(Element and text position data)
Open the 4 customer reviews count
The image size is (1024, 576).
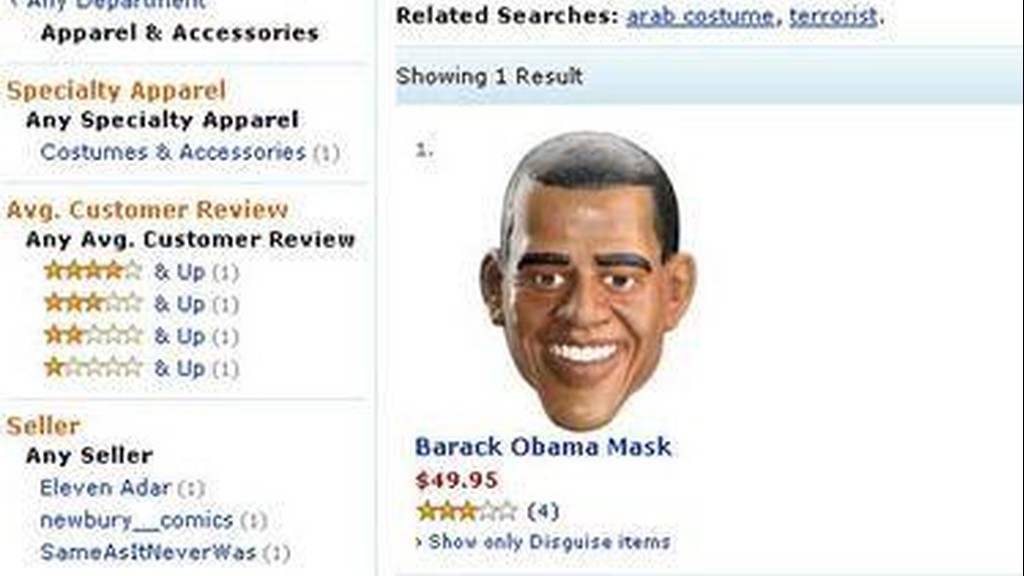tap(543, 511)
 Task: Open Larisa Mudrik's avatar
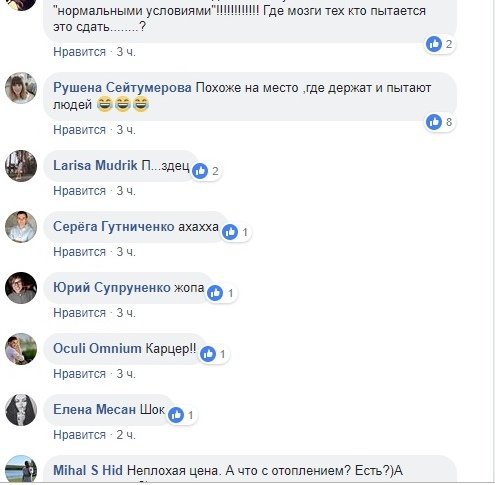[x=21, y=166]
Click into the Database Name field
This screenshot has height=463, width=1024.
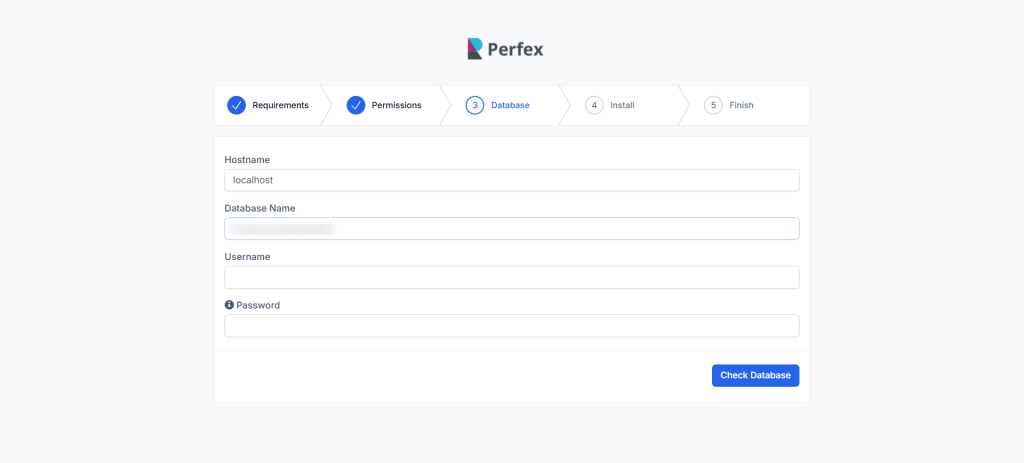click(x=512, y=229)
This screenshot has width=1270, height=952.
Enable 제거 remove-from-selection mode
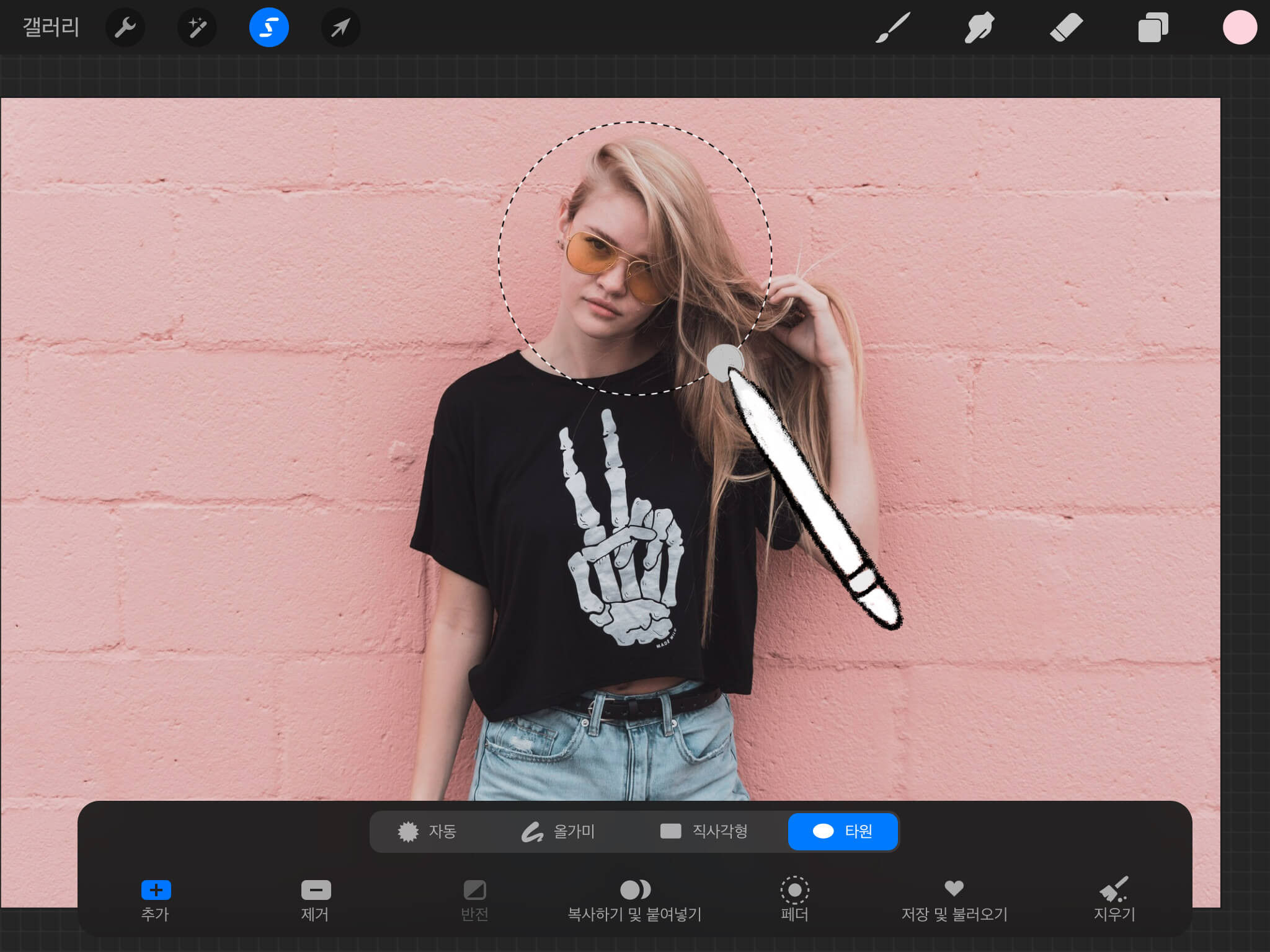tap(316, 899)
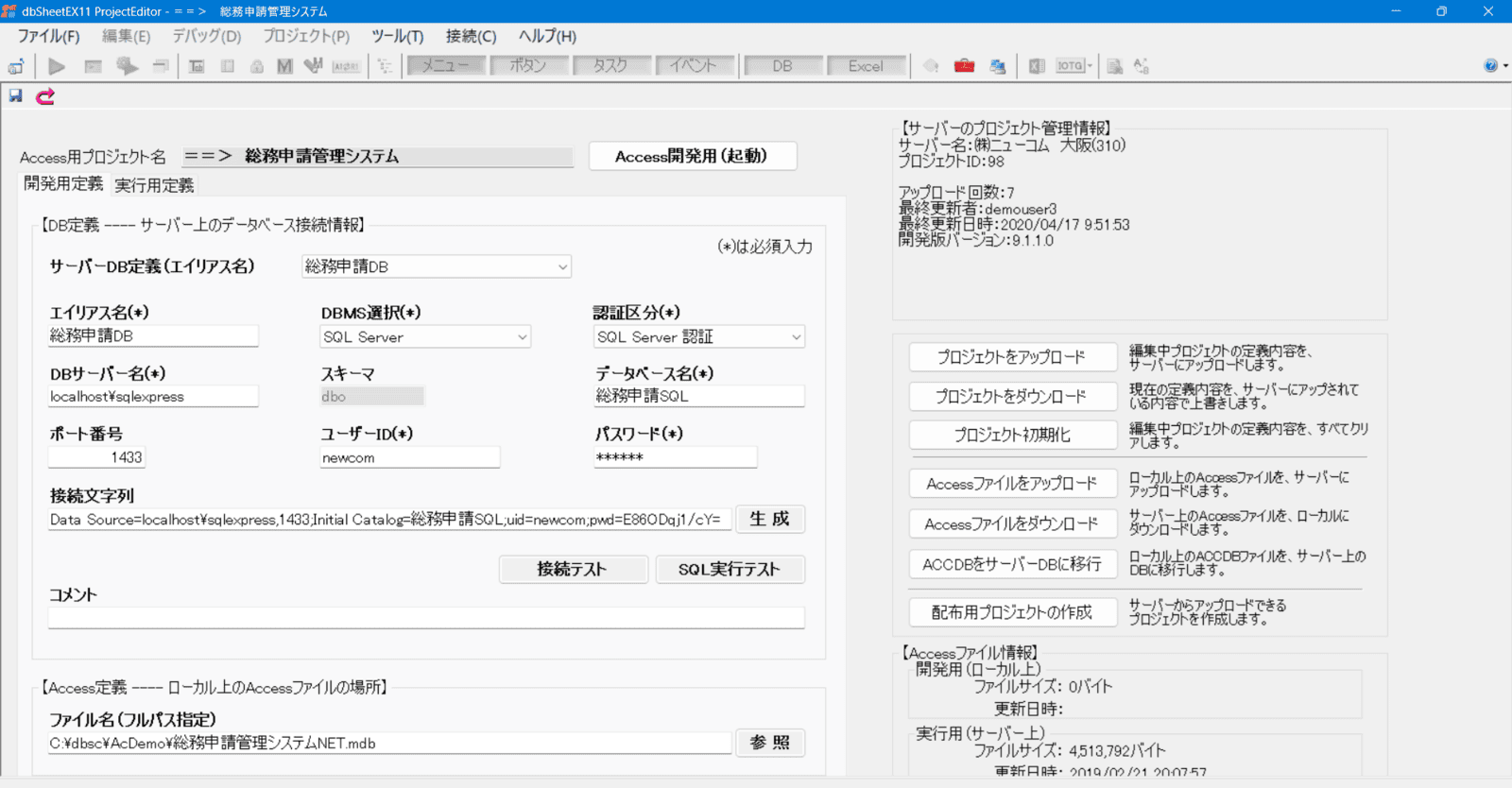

= Task to complete =
Please rewrite the lines above with "capture" substituted for each "screenshot", keeping everything else unchanged. Omit the pictures from your answer.

= Response =
Open the 4 customer reviews count
The image size is (1024, 576).
tap(543, 511)
 Task: Open Larisa Mudrik's avatar
[x=21, y=166]
Click into the Database Name field
This capture has height=463, width=1024.
click(x=512, y=229)
This capture has width=1270, height=952.
Enable 제거 remove-from-selection mode
tap(316, 899)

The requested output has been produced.